Para esa noche hay una canción. “Al together now” de The Farm, rememora un momento histórico y aunque ahora es un himno que se canta en muchos estadios de fútbol, no hay que olvidar que en realidad recuerda que el hombre es capaz de encontrar en su corazón, la razón que en ocasiones se pierde.

 

 

La música es el lengua universal. Es lo que hace que no haga falta traducción alguna para entendernos porque es capaz de hacer que los sentimientos aflores y comprendamos lo que las palabras no consigue hacernos entender.

También es verdad que la música y algunos autores han sido identificados con hechos atroces, pero es  más cierto que sus beneficios siempre han sido más positivos que negativos. Porque la música y a través de ella somos capaces de identificar nuestras emociones, de emocionarnos y de sentirnos más receptivos a lo que percibimos, ya que el oído es, de todos los sentidos, el que mejor y mayor memoria tiene y sea el más poderoso.

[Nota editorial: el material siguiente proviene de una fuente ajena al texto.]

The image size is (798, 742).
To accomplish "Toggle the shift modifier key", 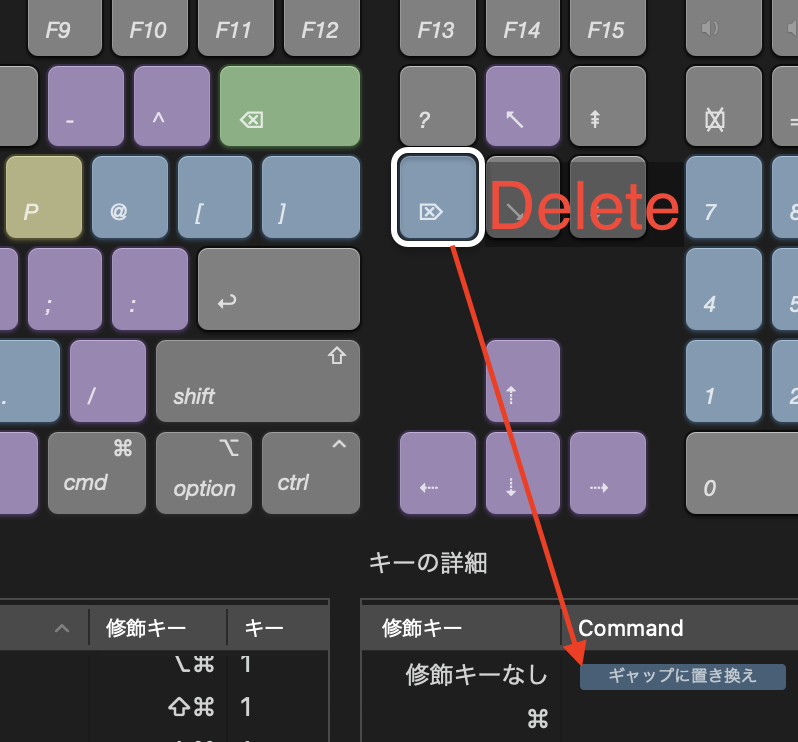I will (x=258, y=381).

La música representa la alegría y el bienestar y produce un estado placentero que da equilibrio y nos ayuda a que nos sintamos mejor. Hace que nuestro cuerpo y nuestra mente encuentre el equilibrio y consigue sacarnos una sonrisa en situaciones de tensión.

Por eso la música es el mejor antídoto. Es la mejor medicina, la que resuelve conflictos internos, la que trae armonía y nos hace actuar con mesura, la que nos devuelve a las personas que hemos perdido al escuchar cierta canción, la que nos lleva hasta el pasado para encontrarnos en los sitios en los que fuimos felices.

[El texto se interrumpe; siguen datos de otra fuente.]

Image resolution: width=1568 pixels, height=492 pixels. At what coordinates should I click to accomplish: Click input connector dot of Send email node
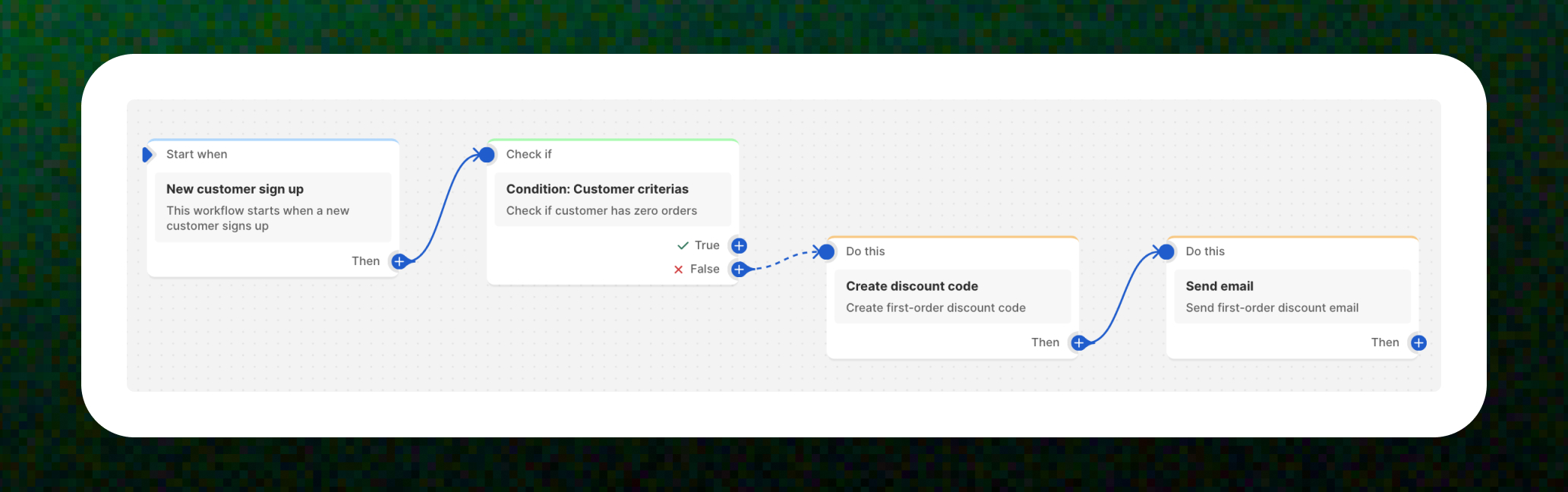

Dicen que la música es el lenguaje de las emociones, es la que hace que seamos capaces de mostrarnos tal y como somos, y por eso mismo nos facilita comunicarnos y nos puede ayudar a mejorar nuestra salud, a proporcionar bienestar y sentirnos más relajados.

La música nos hace más empáticos. Compartir una canción, cantar sus letras y vivir la música entonando el do, re, mi, fa, sol, la, si, do, consigue que compartamos los mismos sentimientos, tengamos mayor bienestar  y seamos capaces, por un momento, y al igual que ocurrió allá por 1914, de convertirnos en una sola voz.